He also knows, I am sure, how strong the currents of false allegations are given how his show has played such a role in promoting them. He knows the truth about those who have fallen, and even probably the basic gist of the JS 'reality'.
Such a shame, but then that's the nature of the 21st Century alas
Why is there an automatic presumption in life that any young person in an age-gap relationship must have been abused or harmed in the process? We have a clear age of consent and the law assumes that anyone over the age of 16 is in a position to make informed choices. Sure, they might not always be the best choices, and they may regret some of those choices, but if a 16 year-old can legally do something as harmful as making a girl pregnant and causing her to have the foetus aborted, I’m not sure how kissing or having sex with an older man can be anywhere near as harmful!
Furthermore, if the young man in question is f***ed up and in a bad place right now - is that as a direct result of having a relationship with Schofield, or is it a result of the moral panic and media witch-hunt surrounding it?
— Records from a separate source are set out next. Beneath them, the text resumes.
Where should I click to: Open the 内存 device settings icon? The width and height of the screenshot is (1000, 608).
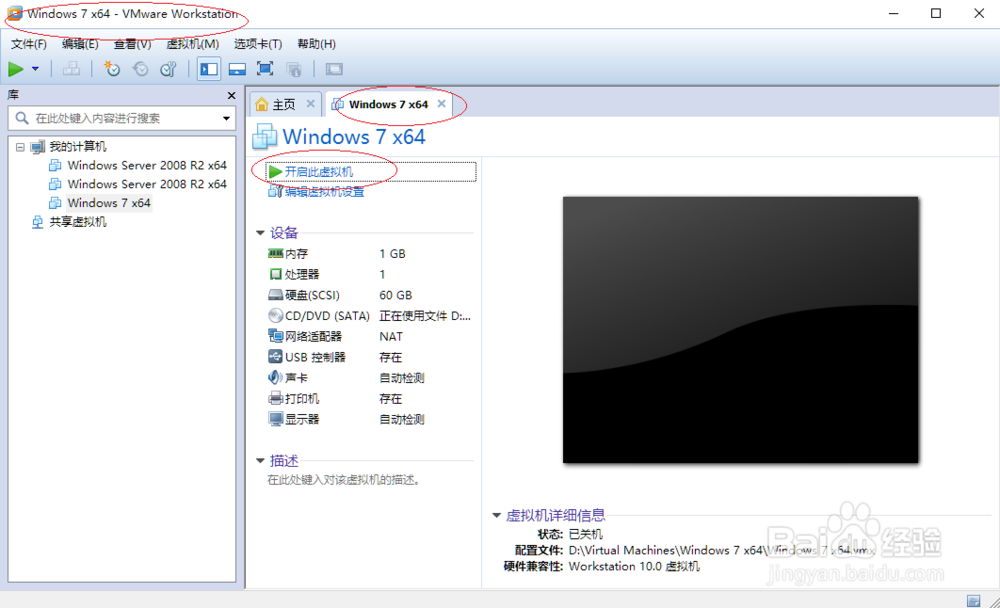[274, 254]
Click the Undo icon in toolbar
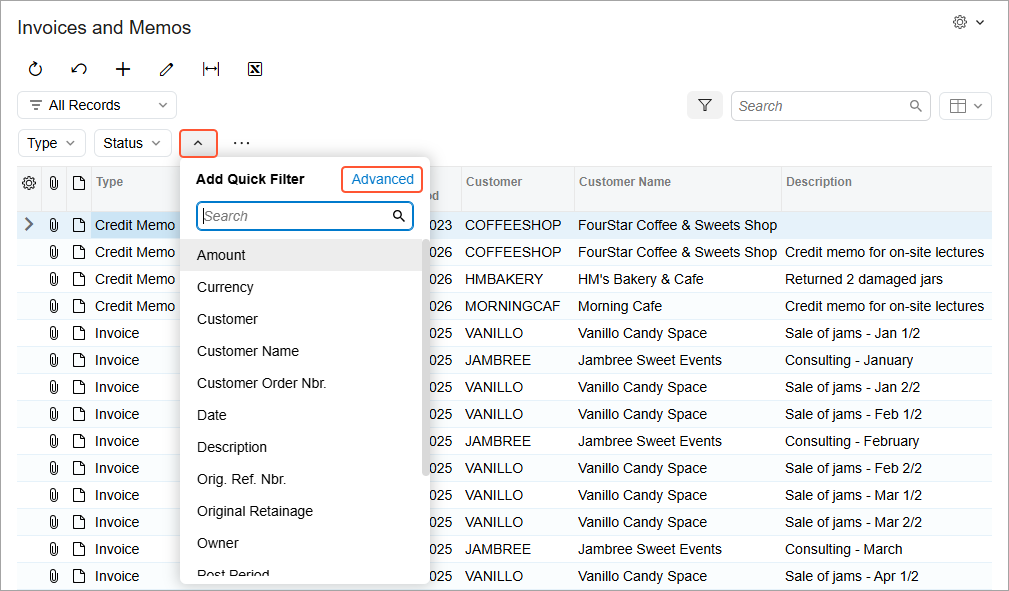The width and height of the screenshot is (1009, 591). [79, 69]
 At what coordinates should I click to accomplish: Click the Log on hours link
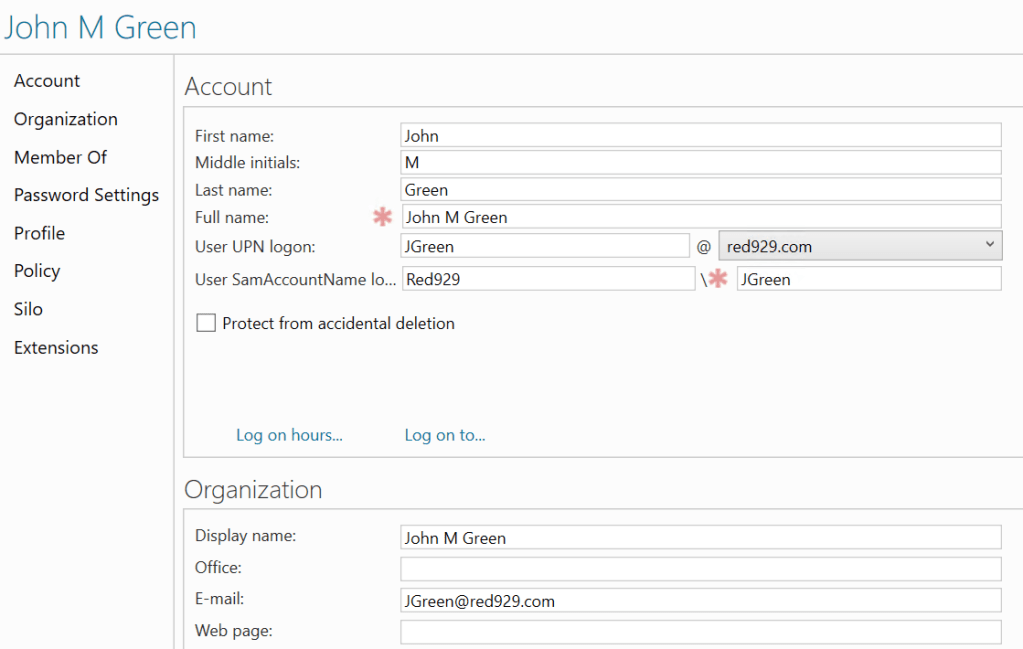pyautogui.click(x=289, y=435)
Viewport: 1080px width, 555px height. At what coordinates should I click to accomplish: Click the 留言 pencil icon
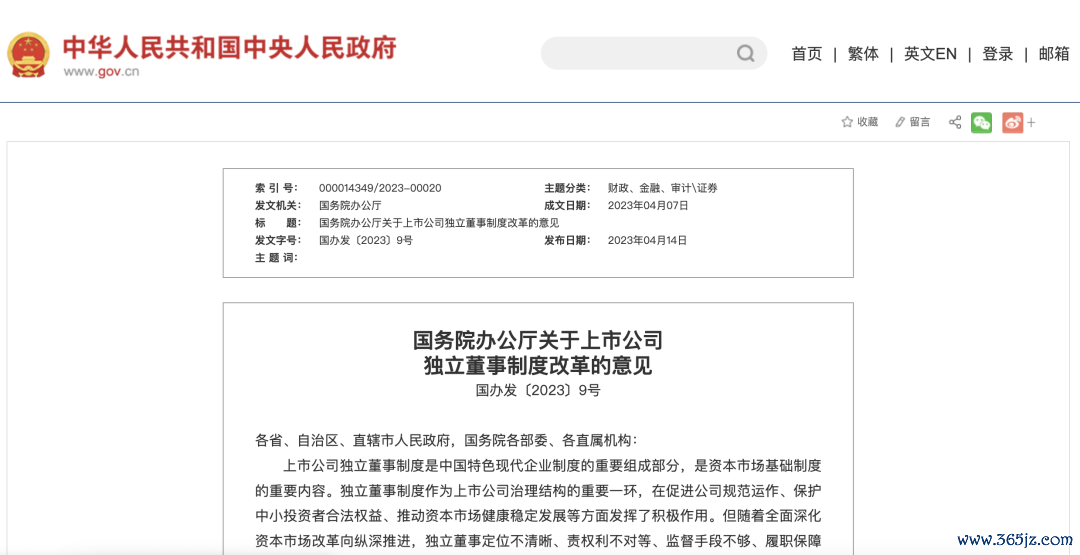pyautogui.click(x=900, y=122)
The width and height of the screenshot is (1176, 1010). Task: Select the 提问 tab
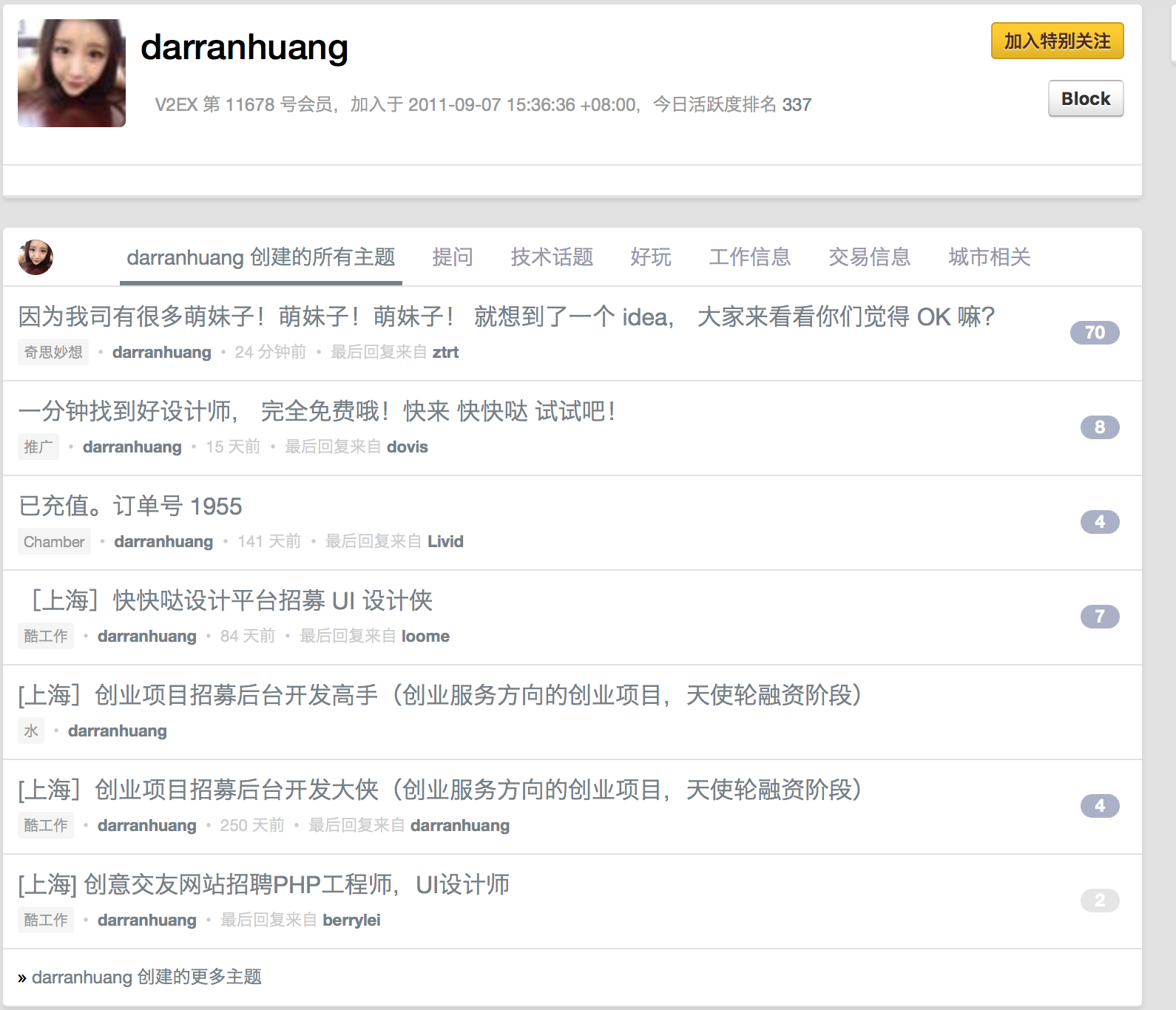pyautogui.click(x=452, y=257)
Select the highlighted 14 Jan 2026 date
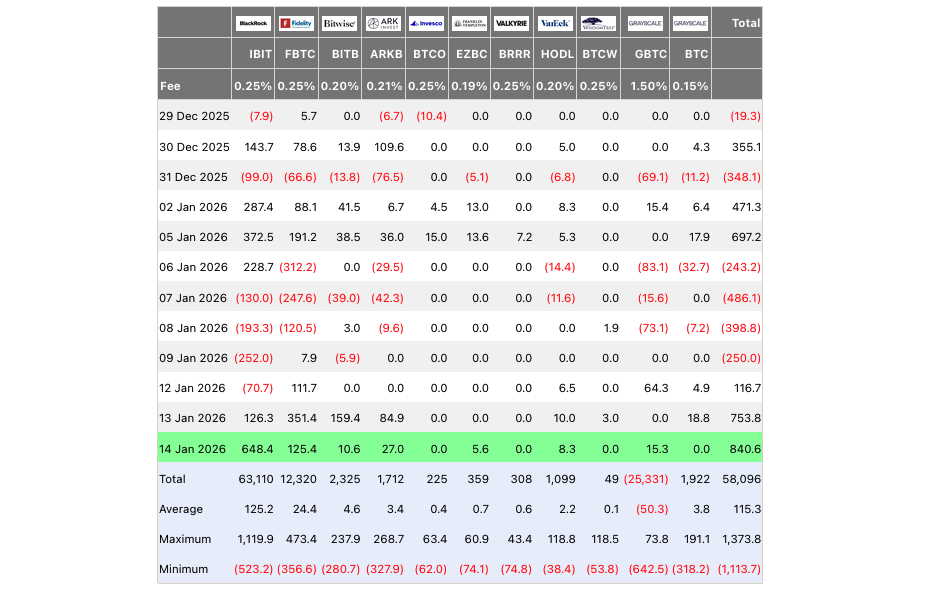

I suspect it’s way more likely to be the latter.
Schofield has lost his career, his marriage is under strain, and he is a clear suicide risk. The young man will now feel that all of this is his fault - that if he hadn’t kissed Schofield in the dressing room that all this would never have happened. Furthermore his own career has been ruined. And yet the moral majority are acting as if they’re somehow acting in HIS interests! Instead, they’ve ruined two lives unnecessarily.
It will be perfectly normal for him to need to mourn his old life and career. Working on TV is the only job he's ever known, and he himself acknowledges he was lucky to have done it for essentially the whole of his adult life (stretching back to his time in New Zealand).
But given he's spent the last two decades of it at the very top tier, being paid more in a year than most people expect to earn in a lifetime, you'd like to think he's pretty financially comfortable.
So get over it Phil and embrace the future. You can retire at 61 financially secure and spend the next 30 years leading a life of leisure as an ordinary person. You might not have contemplated this before, but you can actually live an entirely different dream. Lots to be thankful for here.